_TASK_:
For the entries below, print exactly the lines between the line holding "Where should I" and the line holding "Open the New", inclusive, and nothing else.
[[ DATA PROVIDED open ]]
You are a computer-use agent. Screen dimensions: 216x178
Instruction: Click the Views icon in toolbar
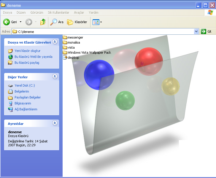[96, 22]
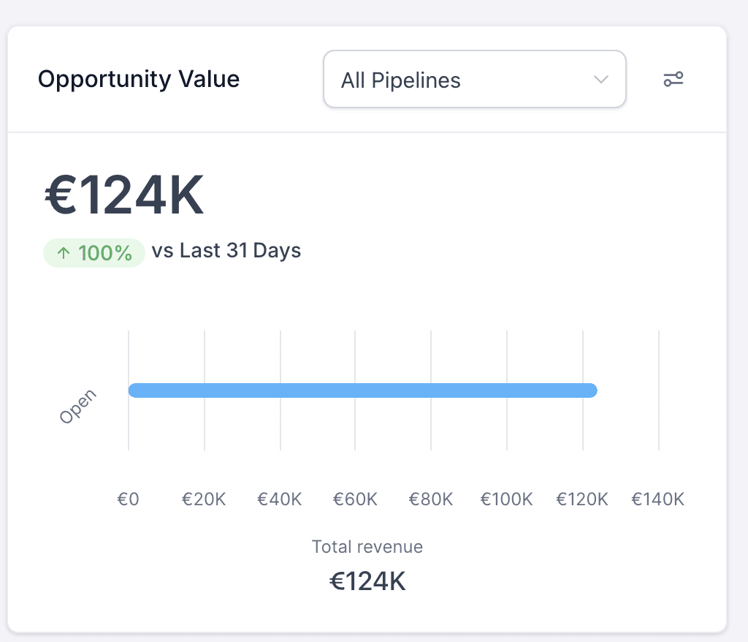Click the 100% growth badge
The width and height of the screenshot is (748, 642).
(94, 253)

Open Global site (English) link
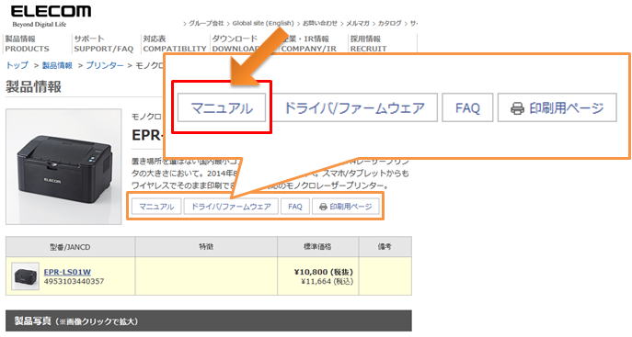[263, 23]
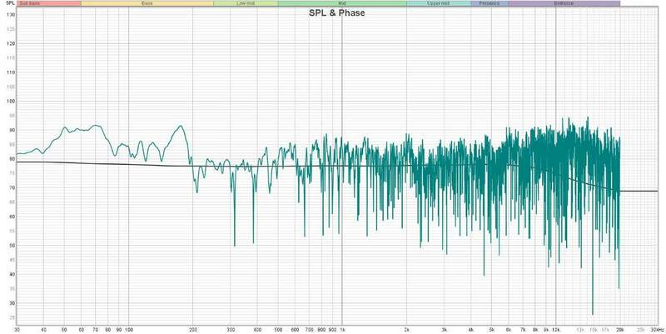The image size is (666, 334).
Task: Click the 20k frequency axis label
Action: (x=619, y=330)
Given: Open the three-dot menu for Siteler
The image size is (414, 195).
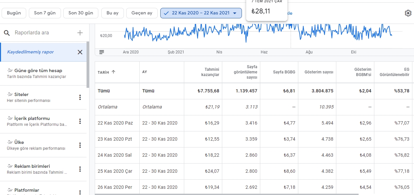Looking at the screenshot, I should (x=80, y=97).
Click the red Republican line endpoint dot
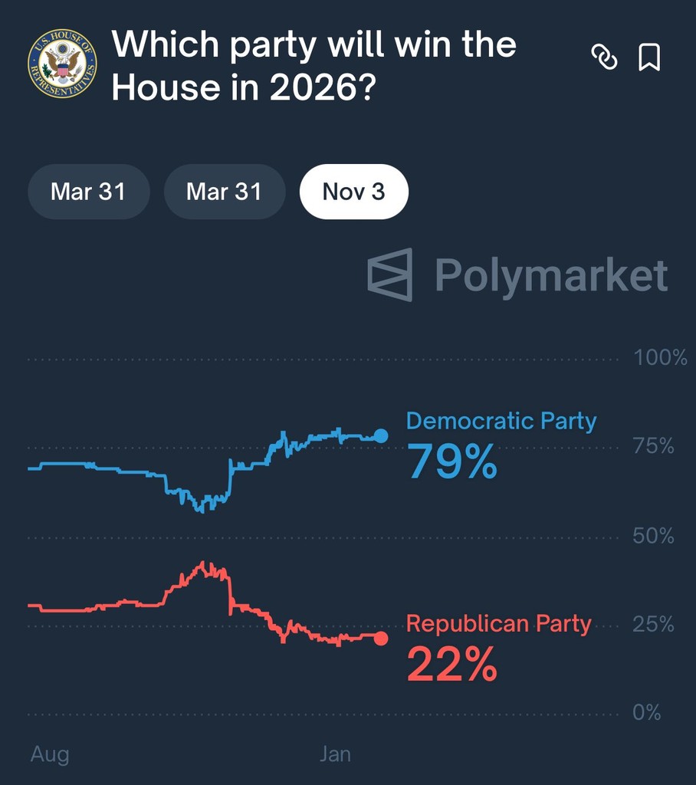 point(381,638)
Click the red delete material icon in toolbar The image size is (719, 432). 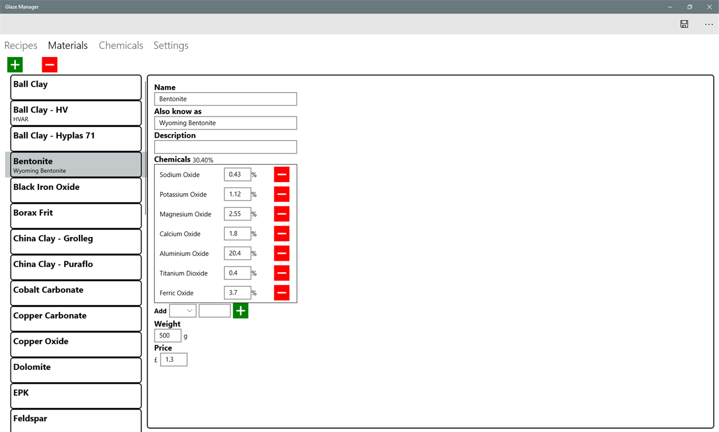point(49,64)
[[ DATA PROVIDED closed ]]
[[ DATA PROVIDED open ]]
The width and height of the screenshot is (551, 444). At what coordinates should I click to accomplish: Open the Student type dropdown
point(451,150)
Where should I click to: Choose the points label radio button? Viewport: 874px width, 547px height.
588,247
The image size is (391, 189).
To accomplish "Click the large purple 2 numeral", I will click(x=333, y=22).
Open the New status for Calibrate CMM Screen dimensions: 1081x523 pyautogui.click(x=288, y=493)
[[ DATA PROVIDED closed ]]
_RESULT FOR THIS EXERCISE_:
Where should I click to: Choose the points label radio button? Viewport: 874px width, 547px height.
588,247
The image size is (391, 189).
To accomplish "Click the large purple 2 numeral", I will click(x=333, y=22).
Open the New status for Calibrate CMM Screen dimensions: 1081x523 pyautogui.click(x=288, y=493)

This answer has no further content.